February 27, 2005

I Am The Lede and The Kicker

POST #    1591

So for the second time, I'm in The New York Times. Crazy, I know. I never imagined being in The Times once, let alone twice. The first time was about that whole middle finger crosswalk thing, this time, it's about that potential NYC slogan, "The World's Second Home." I expressed my disdain over the slogan over at Gothamist and was contacted about it earlier this week.

The creepiest thing about the article was the constant "Mr. Mao" references. Damn style guides. And I have no idea what this quote means, "I guess they're pretty strong words, but it is pretty bad."

For those without a NYTimes.com membership, the full article is in the extended entry.

- NY Times: "Who You Callin' Second?"
- Gothamist: "NYC: Brought to You by the Number Two"

Posted by tien mao in NYC at 10:48 AM



February 27, 2005

Who You Callin' Second?

TIEN MAO, 26, grew up in Manhattan and lives in Greenpoint, Brooklyn. In short, New York is his home - his first and only home. Which may explain the distaste that Mr. Mao feels for "The World's Second Home," the phrase that could wind up as the city's slogan, if U.S. Patent No. 78484751 is approved and the political stars align.

"Could this possibly be the worst slogan of all time?" Mr. Mao wondered on the Web site Gothamist, of which he is editor-at-large.

"I guess they're pretty strong words," he conceded later by telephone, "but it is pretty bad."

Mr. Mao is part of a small but opinionated contingent of New Yorkers who disdain the slogan, which the city is seeking to trademark for possible use in the future, possibly in connection with the city's Olympics bid. As long ago as 1996, Deputy Mayor Daniel L. Doctoroff used the phrase in his capacity as the city's chief Olympics booster. But by seeming to question the city's primacy, it rubs people like Mr. Mao the wrong way.

"Don't you think the city could have come up with something better?" he said. "No. 2? The city should be No. 1, you know?"

Barry Popik, who researches New York words and phrases on his Web site, barrypopik.com, is of similar mind. "Especially if you live here," he said, "it's kind of insulting. This is not your second home."

Mr. Popik, who made a name for himself researching the non-trademarked, public-domain nickname "The Big Apple," sensed another injustice. "They're probably spending thousands of dollars on 'The World's Second Home,' " he said. "They have attorneys, they have publicity people, they have someone in the mayor's office explaining what 'The World's Second Home' means. They did none of that for 'The Big Apple.' "

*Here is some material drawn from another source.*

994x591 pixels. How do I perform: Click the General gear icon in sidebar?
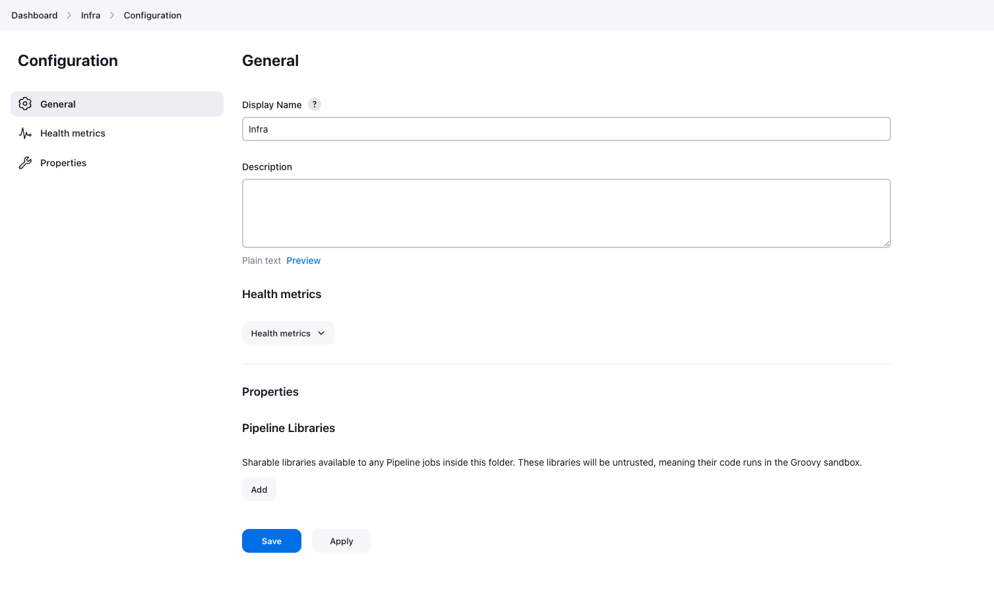(x=25, y=104)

That venerable phrase, which according Mr. Popik's research was popularized in the 1920's, does have a street corner named for it, at West 54th Street and Broadway, where John J. Fitz Gerald, the sportswriter who popularized it, once lived.

Several out-of-towners walking by that corner one afternoon last week described themselves as less than enchanted with the potential new slogan, although not for the reason Mr. Mao and Mr. Popik cited. In their view, it seemed presumptuous.

"It's a bit cheesy," said Doug McWilliam, a visitor from England who was photographing the "Big Apple Corner" sign. "It's kind of like blowing your own trumpet."

That really is a terrible slogan. I mean, that slogun instantly forces NYC to take a backseat to every other city in the world.

New York? Second home. Sandusky, Ohio? Number one, baby. That's weak.

Posted by: Maine at February 28, 2005 12:11 PM

Tien, did you know that three different mentions in the New York Times articles is supposed to guarantee one a coveted N.Y. Times obituary. At the appropriate time, of course. I don't know if that's some kind of folklore or not. But, if it's true, you're two-thirds there, baby! Not that you should be thinking of such things, mind you.

Posted by: Marie at February 28, 2005 3:41 PM

marie, that's quite an interesting piece of info. my obit would probably be as short as all these "articles"...

Posted by: tien [TypeKey Profile Page] at February 28, 2005 7:21 PM

Lucky!! About the whole Mr. Mao thing, I thought AP style guidlines state to only use the last name with no title on second references. I don't see anyone referred to as Mr. or Mrs. in most newspaper articles. I guess the NYTimes uses different guidelines.

Posted by: CJ at March 1, 2005 3:06 PM

tien is my most famousest friend

Posted by: janelle at March 1, 2005 7:00 PM

in the sports section they can get away with just your last name. (no mr. jeter, only jeter) so in sports you would just be mao. which might actually be more confusing.